_What you are asked to do_
Beginning with the line that includes "You are a computer-use" and ending with the last line, print the records exactly, leaving every picture out.

_Excerpted data_
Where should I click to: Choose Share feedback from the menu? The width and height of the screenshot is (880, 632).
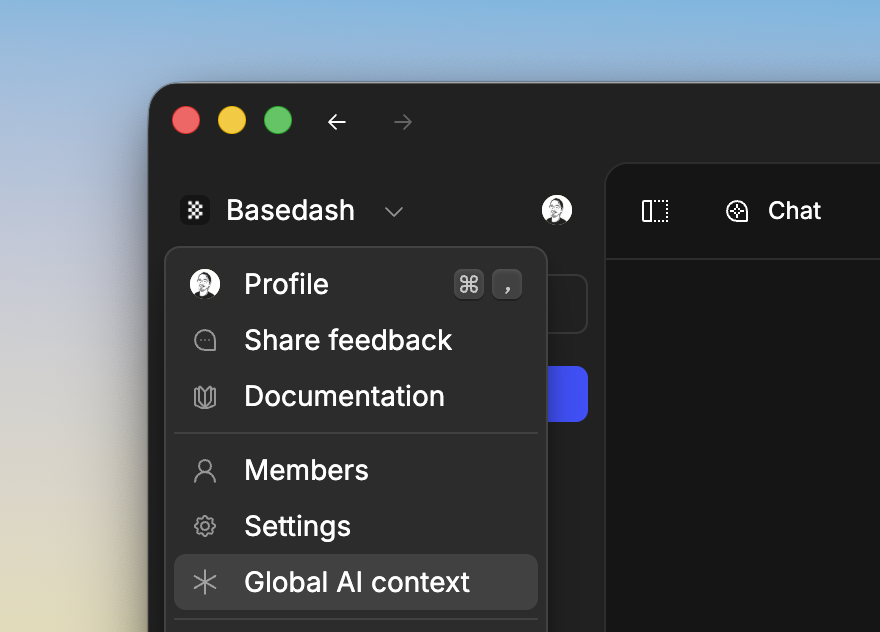[x=347, y=340]
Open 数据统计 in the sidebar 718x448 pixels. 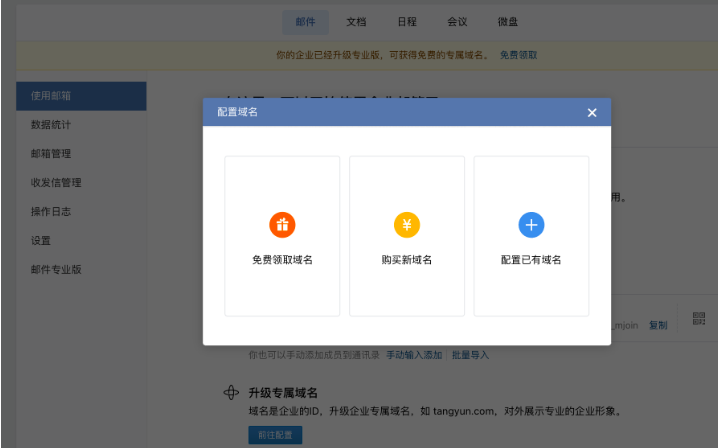pyautogui.click(x=50, y=125)
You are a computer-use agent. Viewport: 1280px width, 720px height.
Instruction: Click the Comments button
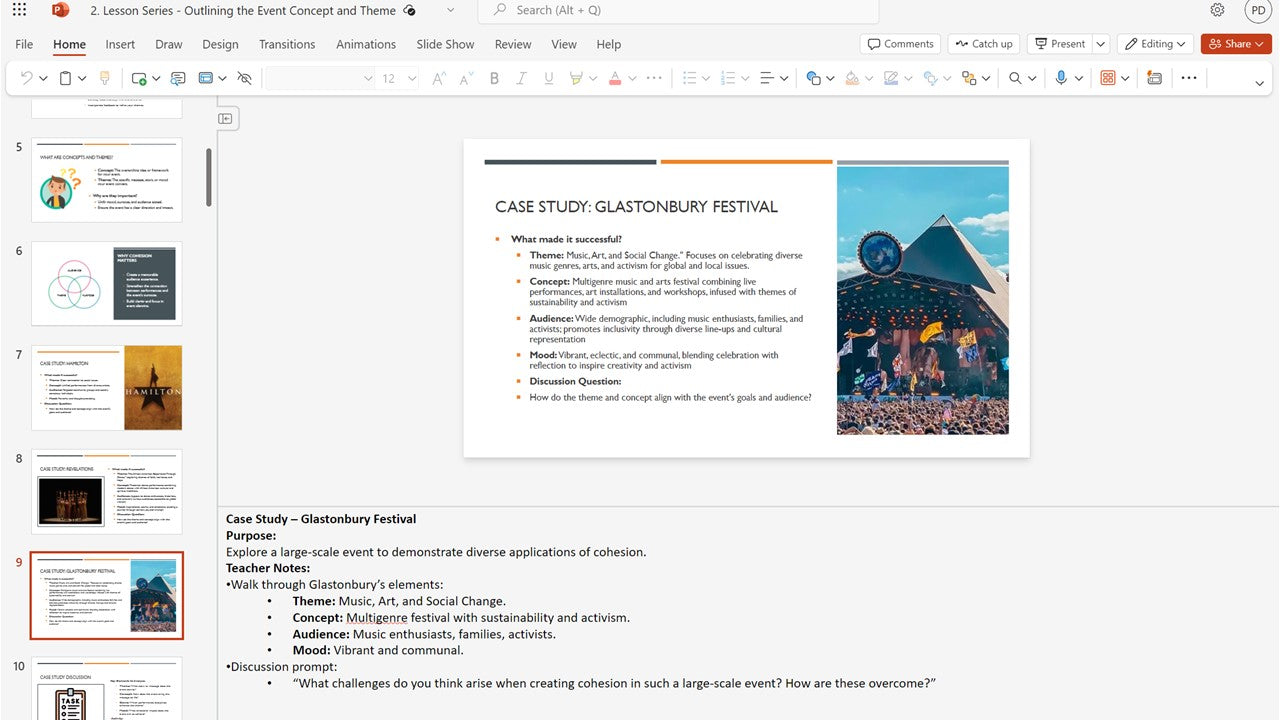[x=900, y=44]
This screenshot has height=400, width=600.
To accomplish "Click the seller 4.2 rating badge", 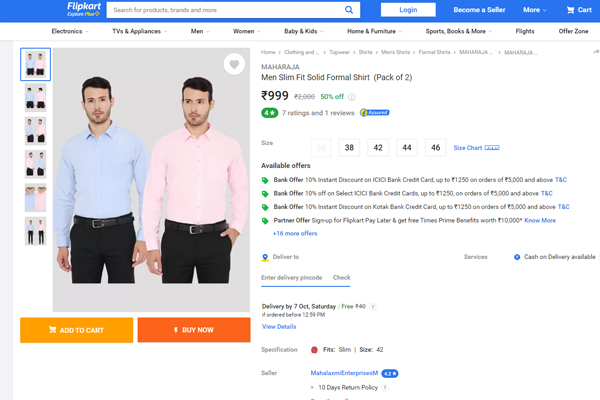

_Written reply_
You are a computer-use agent. Viewport: 1280px width, 720px height.
Instruction: Click the Comments button
[x=900, y=44]
This screenshot has height=400, width=600.
To accomplish "Click the seller 4.2 rating badge", 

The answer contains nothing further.